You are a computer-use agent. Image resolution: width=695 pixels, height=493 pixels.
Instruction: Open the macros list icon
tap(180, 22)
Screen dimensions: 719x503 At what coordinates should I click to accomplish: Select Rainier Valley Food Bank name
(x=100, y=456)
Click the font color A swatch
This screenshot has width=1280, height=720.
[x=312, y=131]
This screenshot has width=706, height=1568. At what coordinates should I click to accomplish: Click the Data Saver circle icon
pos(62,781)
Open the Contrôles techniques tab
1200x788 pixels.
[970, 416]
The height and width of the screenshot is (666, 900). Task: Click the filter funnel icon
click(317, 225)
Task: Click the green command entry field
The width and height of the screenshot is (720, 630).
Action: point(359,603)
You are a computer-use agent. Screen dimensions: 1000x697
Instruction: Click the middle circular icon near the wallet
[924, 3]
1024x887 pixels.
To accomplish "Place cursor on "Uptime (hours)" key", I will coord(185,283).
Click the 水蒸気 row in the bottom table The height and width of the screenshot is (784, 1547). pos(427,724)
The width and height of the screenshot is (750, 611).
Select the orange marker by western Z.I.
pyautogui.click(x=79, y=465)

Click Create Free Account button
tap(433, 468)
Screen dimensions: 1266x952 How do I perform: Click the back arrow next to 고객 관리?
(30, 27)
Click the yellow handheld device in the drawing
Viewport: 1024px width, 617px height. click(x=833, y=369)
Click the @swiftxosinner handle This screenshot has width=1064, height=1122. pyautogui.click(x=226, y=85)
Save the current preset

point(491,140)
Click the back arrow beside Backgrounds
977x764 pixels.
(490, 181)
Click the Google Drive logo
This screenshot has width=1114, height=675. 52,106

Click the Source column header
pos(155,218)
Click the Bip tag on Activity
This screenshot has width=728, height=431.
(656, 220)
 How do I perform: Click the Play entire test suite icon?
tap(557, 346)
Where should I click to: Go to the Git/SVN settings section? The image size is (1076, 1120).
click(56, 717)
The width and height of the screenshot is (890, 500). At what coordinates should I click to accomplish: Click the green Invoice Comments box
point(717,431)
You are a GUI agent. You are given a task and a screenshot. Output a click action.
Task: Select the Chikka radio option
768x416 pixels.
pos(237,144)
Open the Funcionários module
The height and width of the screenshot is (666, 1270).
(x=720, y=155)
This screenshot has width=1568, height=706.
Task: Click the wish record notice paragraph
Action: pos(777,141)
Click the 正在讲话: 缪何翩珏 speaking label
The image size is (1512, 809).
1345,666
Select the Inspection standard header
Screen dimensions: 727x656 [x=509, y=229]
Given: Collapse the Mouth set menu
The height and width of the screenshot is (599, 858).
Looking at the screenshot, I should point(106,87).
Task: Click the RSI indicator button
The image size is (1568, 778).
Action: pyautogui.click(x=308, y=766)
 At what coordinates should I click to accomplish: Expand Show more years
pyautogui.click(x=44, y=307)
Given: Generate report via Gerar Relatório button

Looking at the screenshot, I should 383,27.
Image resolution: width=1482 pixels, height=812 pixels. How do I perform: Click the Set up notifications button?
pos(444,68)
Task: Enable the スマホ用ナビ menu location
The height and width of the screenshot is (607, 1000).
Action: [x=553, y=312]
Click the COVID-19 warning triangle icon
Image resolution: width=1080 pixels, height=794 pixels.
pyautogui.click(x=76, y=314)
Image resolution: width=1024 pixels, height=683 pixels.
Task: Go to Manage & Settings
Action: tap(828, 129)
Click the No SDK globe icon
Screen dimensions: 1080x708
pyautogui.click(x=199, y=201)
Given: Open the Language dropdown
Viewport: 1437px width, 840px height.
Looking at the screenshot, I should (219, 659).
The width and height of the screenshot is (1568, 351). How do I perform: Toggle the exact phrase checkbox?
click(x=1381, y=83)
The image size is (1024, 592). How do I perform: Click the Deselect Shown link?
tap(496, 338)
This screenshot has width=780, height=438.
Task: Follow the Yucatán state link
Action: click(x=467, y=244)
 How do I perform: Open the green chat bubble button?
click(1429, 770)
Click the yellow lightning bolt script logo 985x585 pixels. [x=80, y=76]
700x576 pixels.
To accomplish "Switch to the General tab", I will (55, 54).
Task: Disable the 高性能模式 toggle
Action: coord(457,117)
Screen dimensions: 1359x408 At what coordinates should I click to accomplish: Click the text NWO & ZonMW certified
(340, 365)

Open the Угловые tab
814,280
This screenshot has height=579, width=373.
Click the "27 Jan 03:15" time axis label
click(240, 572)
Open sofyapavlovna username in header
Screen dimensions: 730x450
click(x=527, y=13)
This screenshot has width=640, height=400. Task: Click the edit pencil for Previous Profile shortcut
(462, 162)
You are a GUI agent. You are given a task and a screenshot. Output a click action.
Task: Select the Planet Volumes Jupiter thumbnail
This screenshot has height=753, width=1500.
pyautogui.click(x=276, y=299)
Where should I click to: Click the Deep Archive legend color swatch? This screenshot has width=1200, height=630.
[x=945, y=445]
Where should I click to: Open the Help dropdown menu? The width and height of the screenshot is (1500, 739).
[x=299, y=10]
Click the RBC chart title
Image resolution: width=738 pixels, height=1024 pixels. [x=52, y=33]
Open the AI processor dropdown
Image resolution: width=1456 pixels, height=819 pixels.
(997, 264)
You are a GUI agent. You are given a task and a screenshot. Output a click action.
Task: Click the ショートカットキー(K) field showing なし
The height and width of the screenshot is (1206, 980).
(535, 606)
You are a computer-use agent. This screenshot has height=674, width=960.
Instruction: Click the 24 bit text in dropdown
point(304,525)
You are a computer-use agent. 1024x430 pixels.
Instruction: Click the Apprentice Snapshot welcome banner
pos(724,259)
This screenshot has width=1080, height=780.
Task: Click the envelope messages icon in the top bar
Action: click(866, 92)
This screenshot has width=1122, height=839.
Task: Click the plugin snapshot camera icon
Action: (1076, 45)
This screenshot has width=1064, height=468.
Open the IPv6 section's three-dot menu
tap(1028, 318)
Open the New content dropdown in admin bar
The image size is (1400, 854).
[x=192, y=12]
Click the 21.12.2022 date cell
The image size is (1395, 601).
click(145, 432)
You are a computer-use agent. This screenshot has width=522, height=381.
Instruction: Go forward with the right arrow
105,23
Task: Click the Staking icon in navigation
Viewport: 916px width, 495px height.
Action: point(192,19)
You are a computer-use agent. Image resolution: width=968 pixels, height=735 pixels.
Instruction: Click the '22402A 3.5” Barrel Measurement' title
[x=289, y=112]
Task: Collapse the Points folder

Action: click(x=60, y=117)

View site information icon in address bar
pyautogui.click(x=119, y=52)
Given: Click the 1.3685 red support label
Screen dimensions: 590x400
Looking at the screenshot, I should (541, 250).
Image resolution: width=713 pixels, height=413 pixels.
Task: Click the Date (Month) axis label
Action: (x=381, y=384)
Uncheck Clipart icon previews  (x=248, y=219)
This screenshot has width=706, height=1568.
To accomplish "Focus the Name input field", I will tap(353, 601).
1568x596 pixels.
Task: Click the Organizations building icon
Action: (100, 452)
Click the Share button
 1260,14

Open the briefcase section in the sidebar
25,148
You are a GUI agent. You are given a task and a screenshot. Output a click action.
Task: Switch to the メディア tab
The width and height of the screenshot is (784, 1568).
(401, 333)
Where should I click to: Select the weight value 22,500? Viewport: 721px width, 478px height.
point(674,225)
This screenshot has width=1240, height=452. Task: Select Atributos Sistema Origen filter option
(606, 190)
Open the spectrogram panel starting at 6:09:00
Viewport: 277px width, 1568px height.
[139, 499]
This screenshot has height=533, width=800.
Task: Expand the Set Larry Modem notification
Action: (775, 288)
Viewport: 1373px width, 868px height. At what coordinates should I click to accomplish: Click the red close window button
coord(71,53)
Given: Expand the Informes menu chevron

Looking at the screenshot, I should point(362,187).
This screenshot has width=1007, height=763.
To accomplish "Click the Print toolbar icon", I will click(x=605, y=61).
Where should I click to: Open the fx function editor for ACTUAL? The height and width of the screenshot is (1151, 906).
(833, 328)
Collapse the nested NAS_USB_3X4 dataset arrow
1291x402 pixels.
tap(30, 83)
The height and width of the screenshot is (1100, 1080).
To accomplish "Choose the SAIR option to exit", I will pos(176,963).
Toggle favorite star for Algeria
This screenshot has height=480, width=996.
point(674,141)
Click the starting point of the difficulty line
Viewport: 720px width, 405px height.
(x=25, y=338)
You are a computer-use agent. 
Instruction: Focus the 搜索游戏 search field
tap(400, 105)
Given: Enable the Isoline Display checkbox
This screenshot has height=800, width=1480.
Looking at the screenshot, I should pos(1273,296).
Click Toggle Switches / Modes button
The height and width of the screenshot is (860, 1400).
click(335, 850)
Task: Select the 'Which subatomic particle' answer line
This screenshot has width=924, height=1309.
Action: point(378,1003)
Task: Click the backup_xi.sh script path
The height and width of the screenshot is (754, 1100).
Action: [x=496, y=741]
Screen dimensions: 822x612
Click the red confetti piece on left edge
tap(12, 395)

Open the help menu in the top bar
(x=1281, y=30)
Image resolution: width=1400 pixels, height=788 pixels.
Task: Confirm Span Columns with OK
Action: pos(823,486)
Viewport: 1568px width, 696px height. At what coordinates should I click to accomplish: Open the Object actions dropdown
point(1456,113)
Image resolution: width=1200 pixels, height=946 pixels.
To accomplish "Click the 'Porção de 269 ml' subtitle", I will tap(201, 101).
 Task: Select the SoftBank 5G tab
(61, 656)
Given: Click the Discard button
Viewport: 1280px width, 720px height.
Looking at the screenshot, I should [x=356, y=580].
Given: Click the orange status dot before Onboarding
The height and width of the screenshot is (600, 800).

» **WRITTEN TASK**:
Reproduce the records verbatim, starting at the line that contains "Image resolution: width=1200" and ending with the last line of the records.

» **TASK SOLUTION**:
Image resolution: width=1200 pixels, height=946 pixels.
To accomplish "Click the 'Porção de 269 ml' subtitle", I will tap(201, 101).
 Task: Select the SoftBank 5G tab
(61, 656)
Given: Click the Discard button
Viewport: 1280px width, 720px height.
Looking at the screenshot, I should [x=356, y=580].
Given: Click the orange status dot before Onboarding
The height and width of the screenshot is (600, 800).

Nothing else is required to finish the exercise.